** start Recorded information **
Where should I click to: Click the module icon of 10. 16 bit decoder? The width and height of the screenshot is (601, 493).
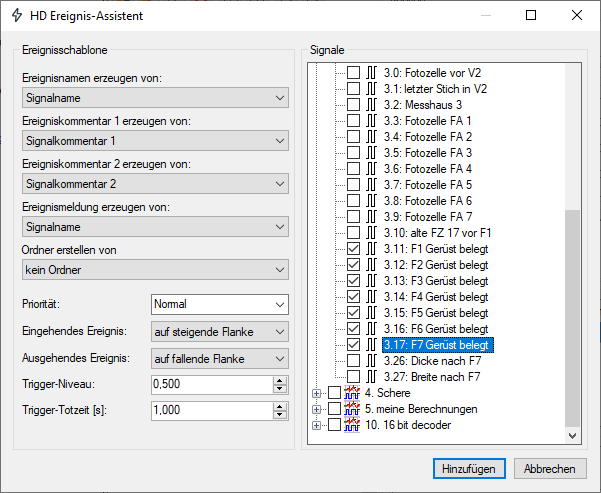coord(351,425)
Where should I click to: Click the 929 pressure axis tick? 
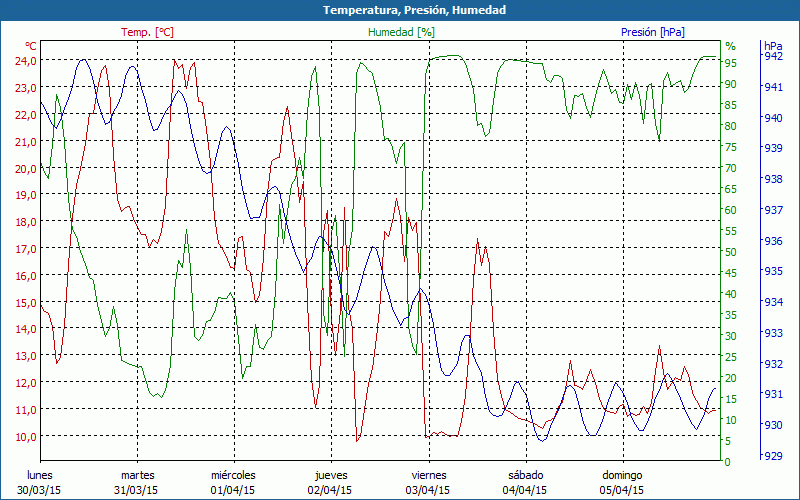773,456
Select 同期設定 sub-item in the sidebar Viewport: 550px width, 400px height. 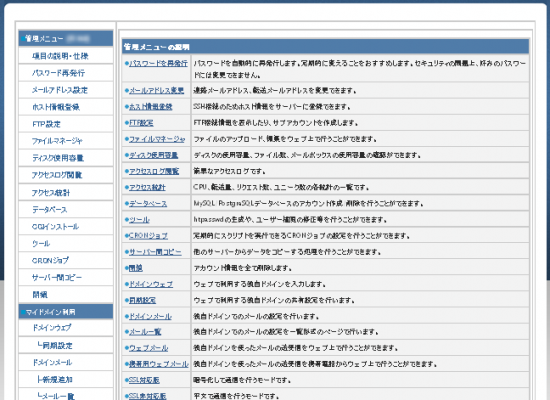click(x=55, y=345)
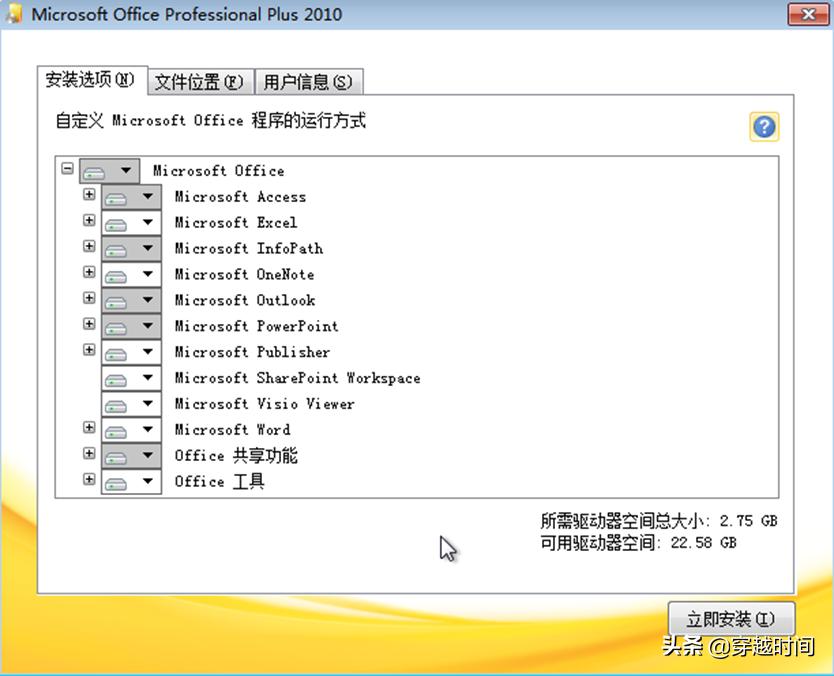Click the 立即安装 button
This screenshot has height=676, width=834.
[x=729, y=618]
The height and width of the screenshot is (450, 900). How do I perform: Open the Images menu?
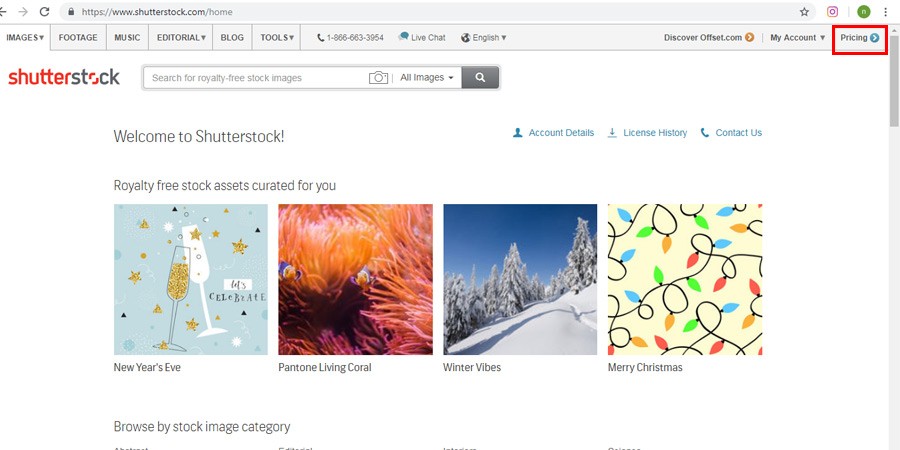pos(25,38)
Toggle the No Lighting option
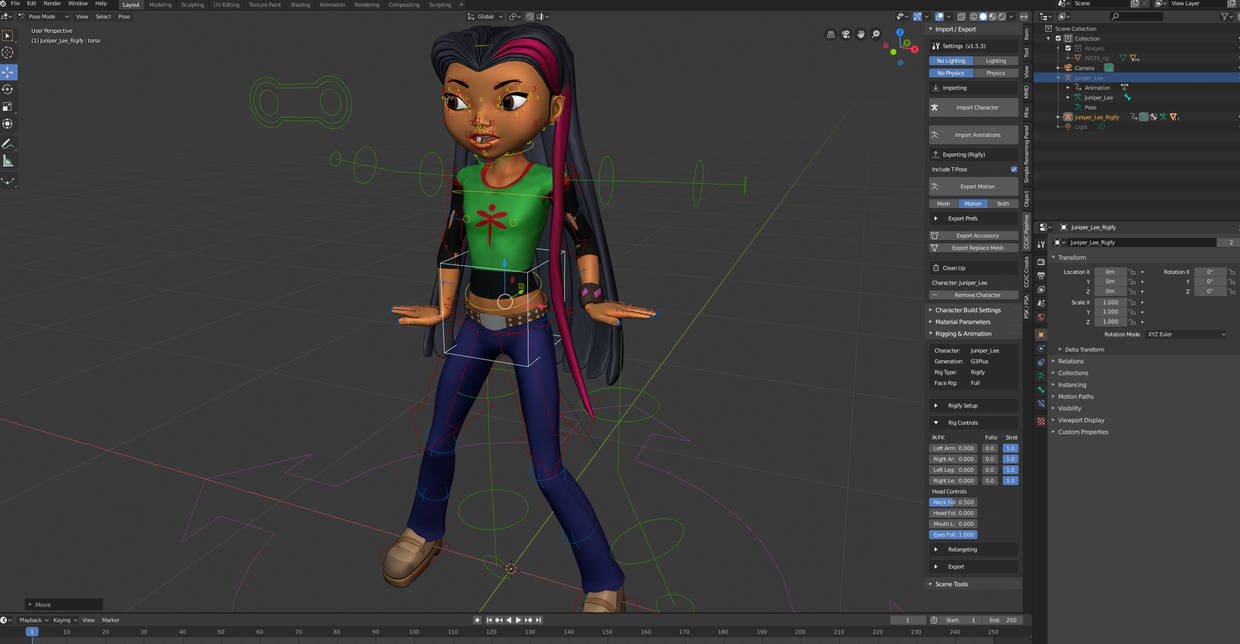 pos(950,60)
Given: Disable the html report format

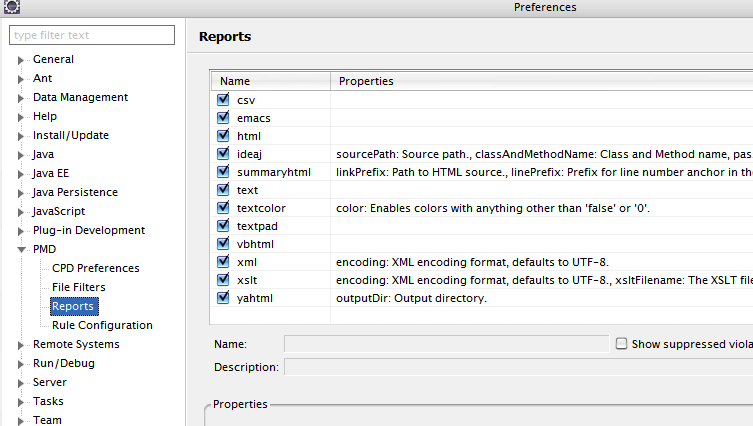Looking at the screenshot, I should [223, 136].
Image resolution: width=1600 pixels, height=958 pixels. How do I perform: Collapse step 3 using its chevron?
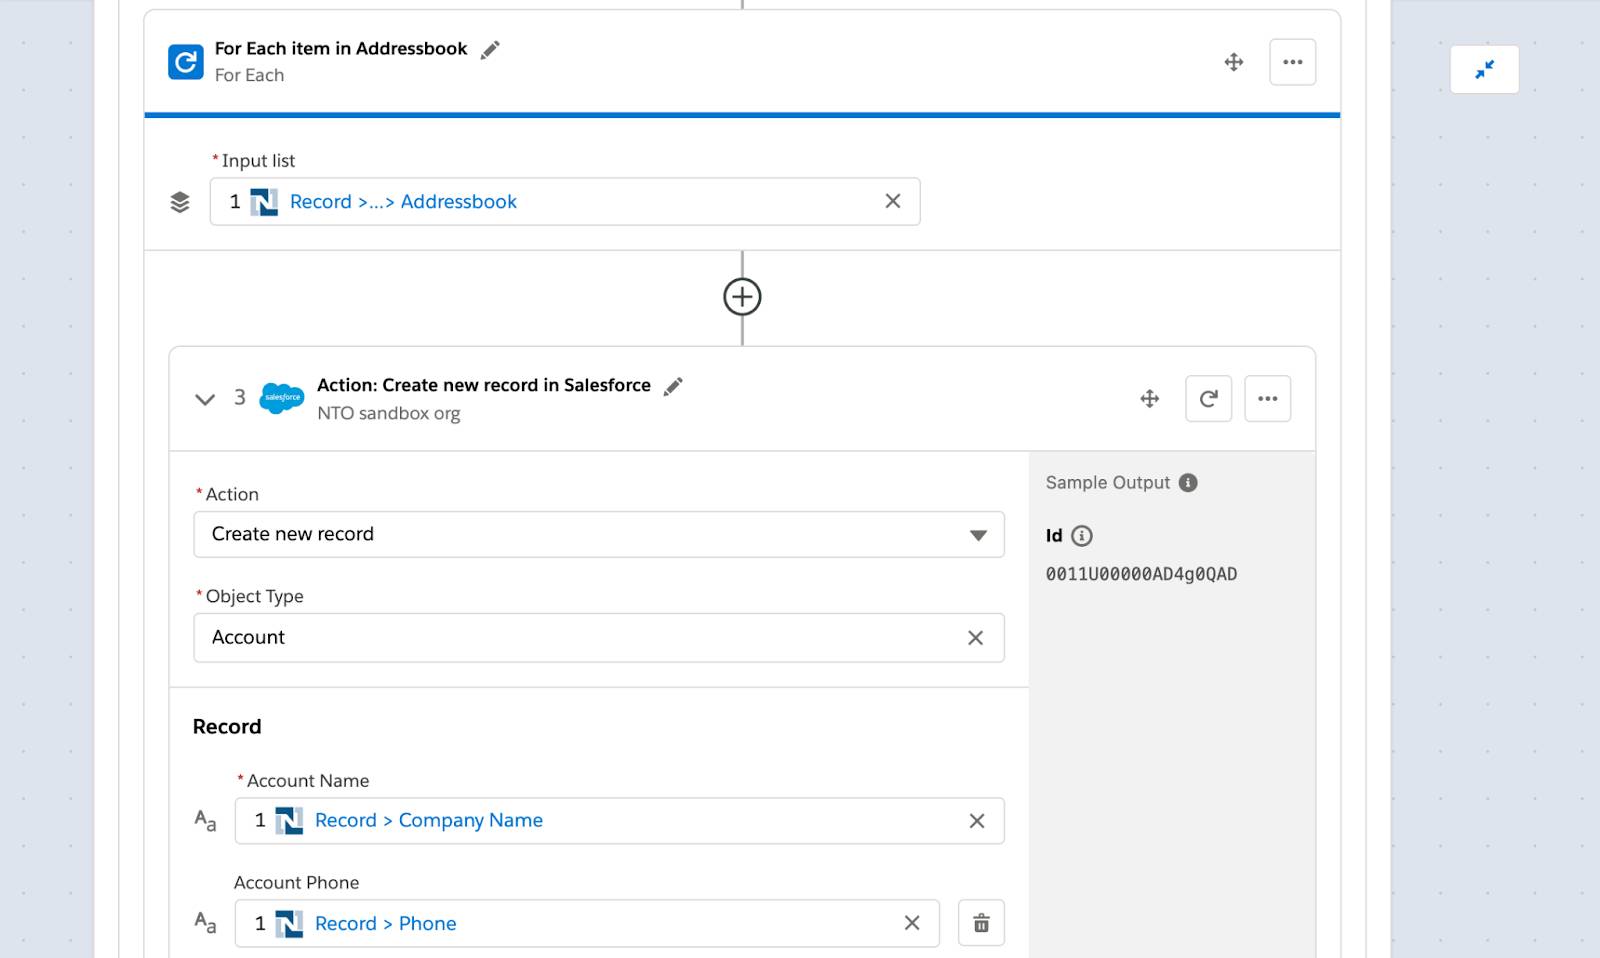pyautogui.click(x=205, y=398)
** end Recorded information **
| Task brief |
Collect every line above that contains the string "perform", matching case exactly.

| Answer |
The height and width of the screenshot is (450, 900). How do I perform: Open the Images menu?
Image resolution: width=1600 pixels, height=958 pixels. How do I perform: Collapse step 3 using its chevron?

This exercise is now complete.